=== EXTRAIT À LIRE ===

Il semble que ce soit la clé de votre attitude.

 

Oui. C’est Dieu seul qui a tout fait !

 

« Que Ta volonté soit faite et non la mienne. Seigneur, c’est pour Toi que je travaille, c’est pour Toi que j’agis, c’est pour Toi que je chante, c’est pour Toi que j’écris, c’est pour Toi que j’élève mes enfants, c’est pour Toi  que je soigne les malades.  »

 

Finalement cette attitude permet d’être beaucoup plus efficace et d’apporter aux hommes beaucoup plus que lorsqu’on fait les choses pour soi-même, ou pour le progrès que l’on pourrait réaliser dans le monde, comme acquérir une personnalité riche en influences, riche en capacités, etc. C’est le contraire qui est vrai. Ce qui est juste, c’est de devenir impersonnel, de s’oublier soi-même. « Non pas moi, Seigneur, mais Toi, Toi seul. » Perdre sa personnalité humaine tout en la développant au maximum de sa perfection. Et je crois que tous les grands artistes, tous les grands bienfaiteurs de l’humanité, tous les grands savants, tous les grands médecins, tous les grands éducateurs ont eu cette attitude-là : « Non pas pour moi-même, mais la perfection pour les autres. »

===

[CONSIGNES DE TRAVAIL]
• 1. Reproduisez fidèlement les lignes des données, depuis celle qui contient « The image size is (640, 484). » jusqu'à celle qui contient « Locate an element », toutes deux comprises.
• 2. Prolongez le passage sur l'oubli de soi au service de Dieu à partir de l'endroit où il s'interrompt.

=== EXTRAIT DES DONNÉES ===

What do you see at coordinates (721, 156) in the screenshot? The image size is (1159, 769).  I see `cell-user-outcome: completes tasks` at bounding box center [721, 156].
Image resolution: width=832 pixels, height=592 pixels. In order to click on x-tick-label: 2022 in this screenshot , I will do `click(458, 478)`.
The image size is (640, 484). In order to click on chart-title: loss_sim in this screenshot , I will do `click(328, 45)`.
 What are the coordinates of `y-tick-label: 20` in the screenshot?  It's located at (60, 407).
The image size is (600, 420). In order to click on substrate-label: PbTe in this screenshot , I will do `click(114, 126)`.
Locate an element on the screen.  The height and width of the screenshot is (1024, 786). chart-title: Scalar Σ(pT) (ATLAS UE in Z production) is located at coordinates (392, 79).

===
=== EXTRAIT DES DONNÉES ===

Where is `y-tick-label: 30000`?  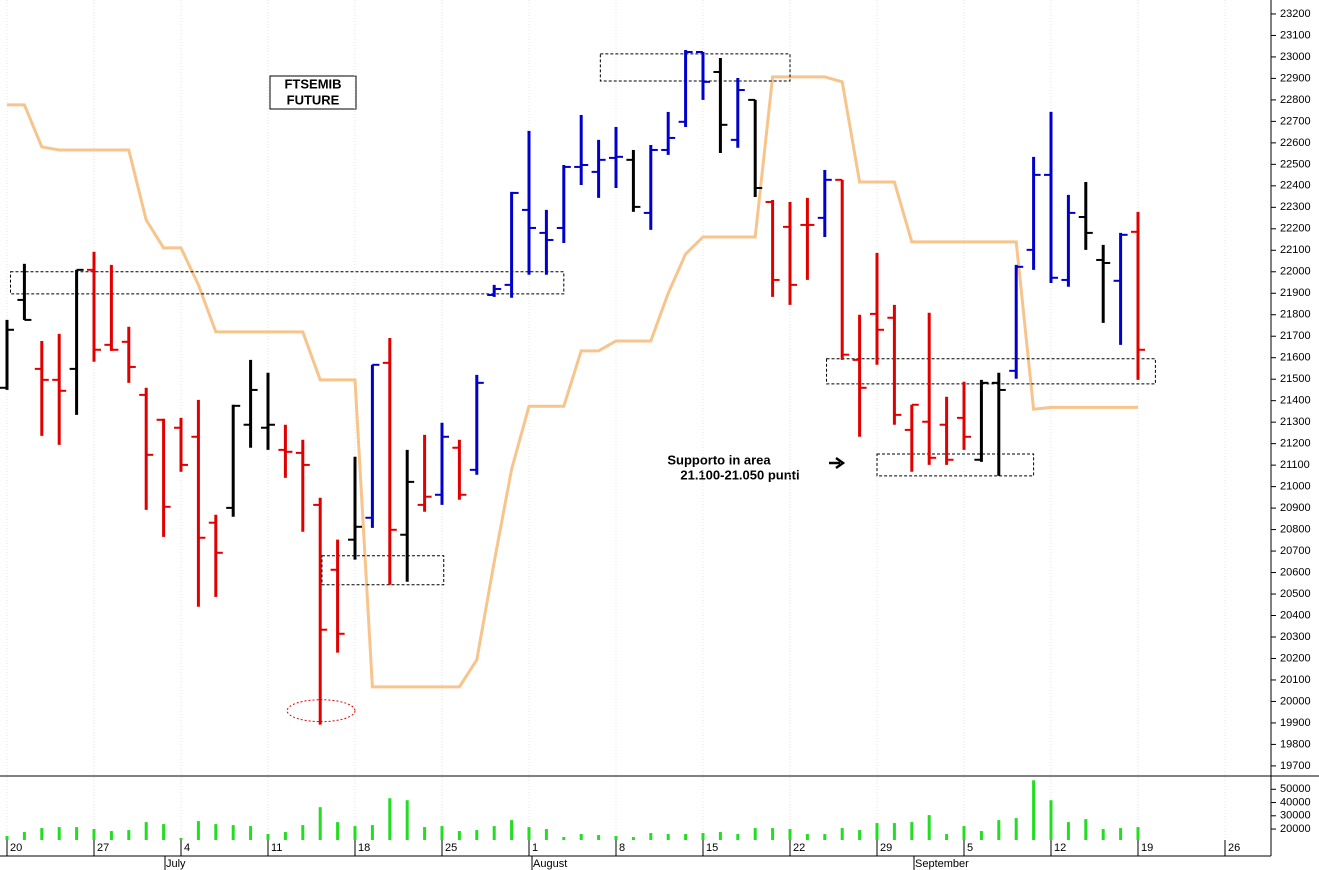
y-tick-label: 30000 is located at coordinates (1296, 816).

===

[RÉPONSES ATTENDUES]
• 1.
The image size is (640, 484). In order to click on chart-title: loss_sim in this screenshot , I will do `click(328, 45)`.
 What are the coordinates of `y-tick-label: 20` in the screenshot?  It's located at (60, 407).
The image size is (600, 420). In order to click on substrate-label: PbTe in this screenshot , I will do `click(114, 126)`.
Locate an element on the screen.  The height and width of the screenshot is (1024, 786). chart-title: Scalar Σ(pT) (ATLAS UE in Z production) is located at coordinates (392, 79).

• 2.
On a tous tendance à être pris par ce que l’on fait et à oublier Dieu.

 

L’Inde enseigne à ne jamais perdre le souvenir de Dieu. Swâmi Vivekânanda donne une image très belle, en disant: « Se souvenir de Dieu continuelle- ment comme un filet d’huile qui coule d’un vase dans un autre. »

 

Se souvenir de Dieu, pas comme une obligation, mais comme un amour. Aimer Dieu. Et, à ce moment-là, on aime forcément les hommes qui sont les créatures de Dieu. Si on aime vraiment Dieu pour Dieu, on aime les hommes pour Dieu et on aime Dieu en chacun. Les personnes que je rencontre et que j’aime, je ne les aime pas pour elles-mêmes, mais pour Dieu qui est en elles. Et c’est là une très grande force qui grandit l’homme. Tandis que si on aime l’homme pour lui-même, parce qu’il est beau, parce que l’enfant est joli, on le diminue et le ramène à une notion qui est trop étroite. Dans la Bible, Jacob devient   Israël,   c’est-à-dire  un  peuple. Abraham devient le père des hommes, le père de l’humanité. C’est donc toujours dans la direction de la vastitude qu’il faut marcher et non pas se resserrer sur soi- même, pour avoir une importance personnelle. Vivre, agir, servir, travailler, sans aucune idée d’importance personnelle. Aujourd’hui on fait tout avec une grande idée d’importance personnelle et non pas pour se donner. Or, pour apprendre à se donner à Dieu qui est l’invisible, malgré tout, il faut d’abord apprendre à se donner aux hommes.

 

Est-ce que le travail n’était pas justement là autrefois comme un moyen d’expression de ce don ?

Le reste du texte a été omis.